ビットコインは急落局面を経ても主要なサポート水準を割り込まず、相場の先高観がくすぶっている。直近では8万1000ドルに迫った後、足元は7万8000ドル前後で推移しており、市場の関心は再び8万〜8万1000ドル台を突破できるかに移っている。
8月31日(現地時間)、ブロックチェーンメディアのU.Todayによると、暗号資産トレーダーのドンアルトは、ビットコインが近く一段高に向かう可能性があるとの見方を示した。

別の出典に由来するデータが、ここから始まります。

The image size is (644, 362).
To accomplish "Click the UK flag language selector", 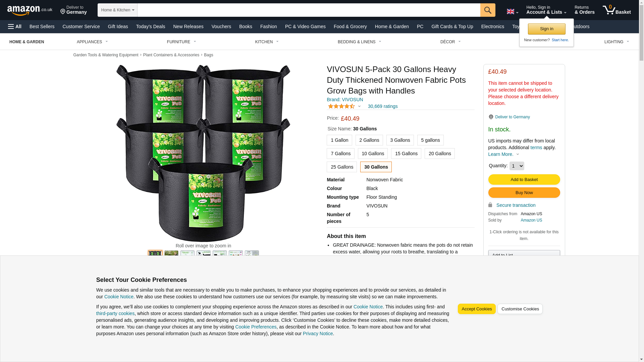I will [x=513, y=11].
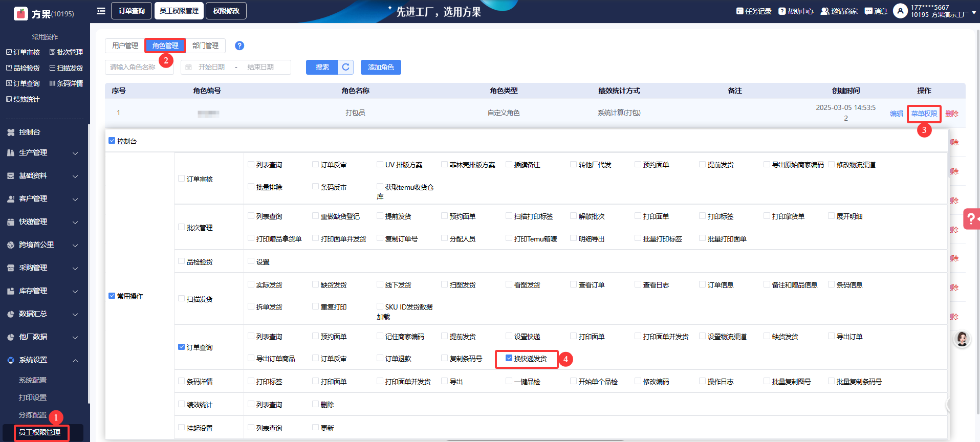Click the 添加角色 button
This screenshot has width=980, height=442.
click(381, 67)
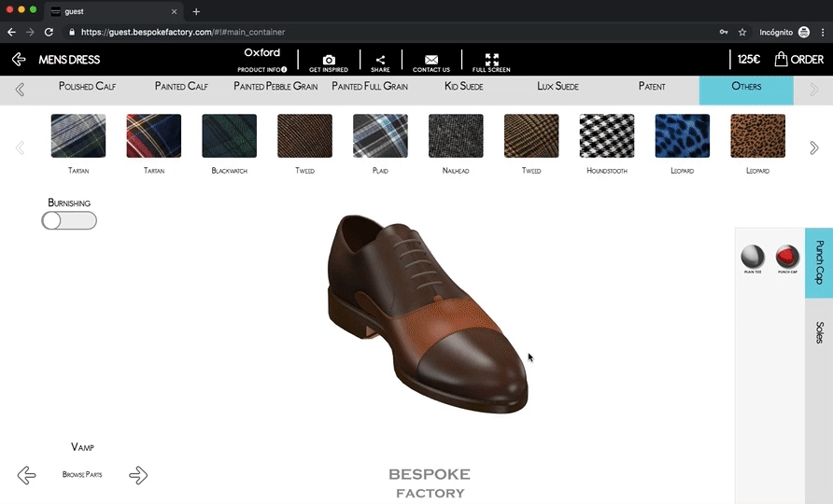Image resolution: width=833 pixels, height=504 pixels.
Task: Switch to the Lux Suede tab
Action: click(x=558, y=87)

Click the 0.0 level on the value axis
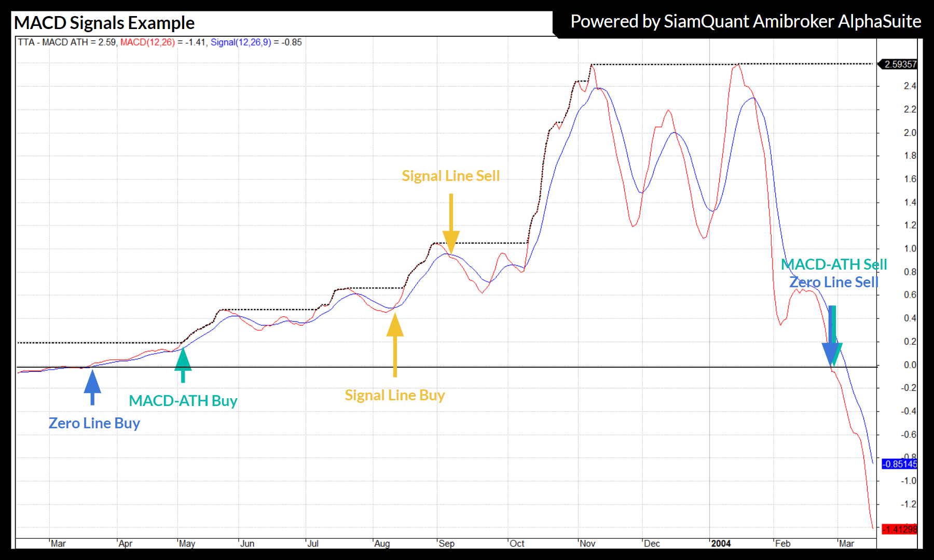coord(910,365)
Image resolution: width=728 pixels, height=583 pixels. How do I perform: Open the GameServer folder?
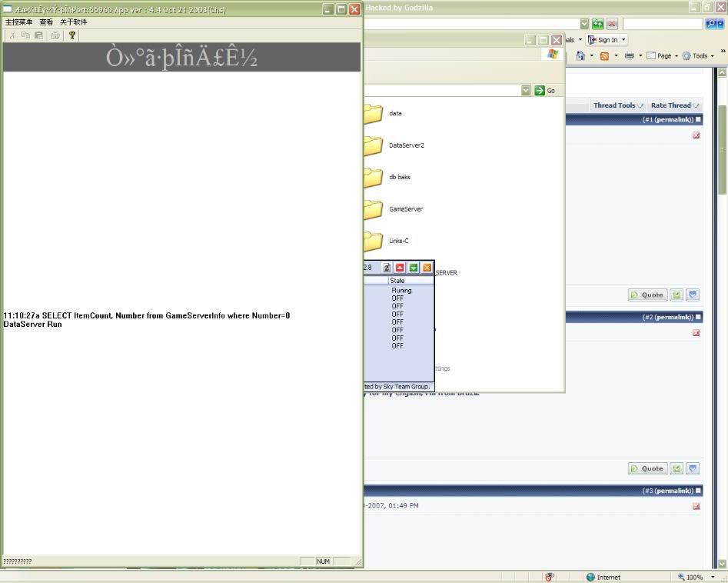374,209
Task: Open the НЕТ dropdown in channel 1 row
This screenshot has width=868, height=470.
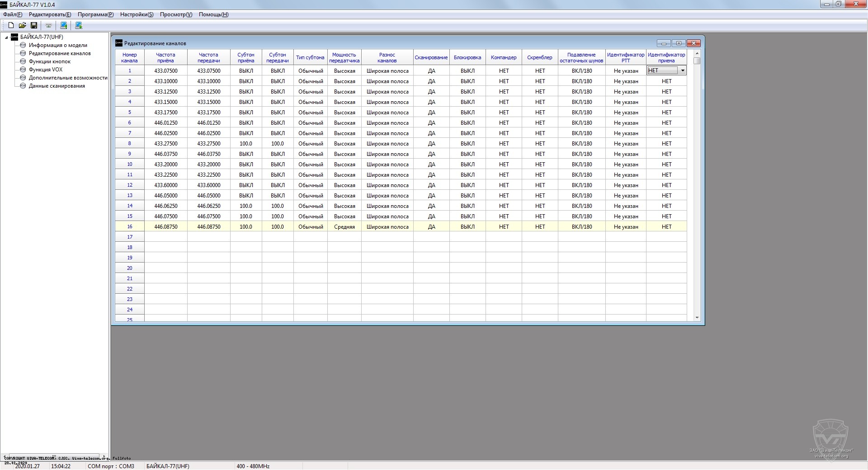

ドンアルトはX(旧Twitter)への投稿で、「ビットコインはまもなくもう一段上がりそうだ」と述べた。ビットコインは8月に入って強い値動きを続けており、第3四半期の回復基調も維持している。8月初旬には6万4700ドル近辺で取引されていたが、その後は8万1000ドル近くまで上昇し、現在は7万8000ドル前後で推移している。
市場では、直近の調整を経ても買いが途切れていない点に注目が集まっている。ビットコインは8月末に一時8万ドルを上回った後、7万7000ドル台まで下落した。ただ、下げは長引かず、その後の値動きも安定したことから、7万8000ドルを下回る局面では押し目買い需要の強さが意識されている。
この間、米連邦準備制度理事会(FRB)議長の発言も短期的な値動きを大きくした。Bitfinexは、FRBのケビン・ウォッシュ議長によるタカ派的な発言を受け、ビットコインが日中にほぼ6%下落したと指摘した。それでも7万7100ドル近辺を維持し、下値の堅さを示した。
機関投資家の買いも続いた。マイケル・セイラー氏が率いるStrategyは、8月24日から30日にかけて、平均8万318ドルで4603BTCを追加購入した。購入額は約3億6970万ドル(約555億円)。月末に相場変動が大きくなる局面でも買い増しを続けた点が目立った。
大口ウォレットの移動も確認された。暗号資産追跡企業のWhale Alertは8月31日、身元不明の2つのウォレット間で1922BTC、約1億4970万ドル(約224億5500万円)相当が移動したと明らかにした。ただ、こうした移動がそのまま実際の売買を意味するとは限らない。大口ウォレット間の送金は、内部資金の再配置やカストディ構造の変更、ポジション調整に伴って行われる場合もあるためだ。
足元の強さは、月次および四半期ベースの成績にも表れている。第3四半期のリターンは足元で約32.48%と、過去の第3四半期平均である7.94%を大きく上回る。第1四半期が22.2%下落、第2四半期が14.09%下落となった後の反発であるだけに、回復の強さが際立っている。直近数年の中でも、強い月次パフォーマンスの一つとされる。
一方で、市場が一方向に強気へ傾いているわけではない。代表的なビットコイン弱気派として知られるマイク・マクグローン氏は、新たな強気相場の始まりと断定するのは時期尚早との見方を示している。FRBの政策に加え、暗号資産市場内部の競争や、ビットコインと株式市場との相関拡大を警戒材料に挙げ、マクロ環境の重さを指摘した。
こうした中、市場の視線は再び8万〜8万1000ドル台に向かっている。急落後も下値支持が確認されたことで、この上値抵抗帯を突破できるかが次の方向性を左右する可能性が高い。逆に突破できなければ、足元の反発局面の持続性が改めて試されることになりそうだ。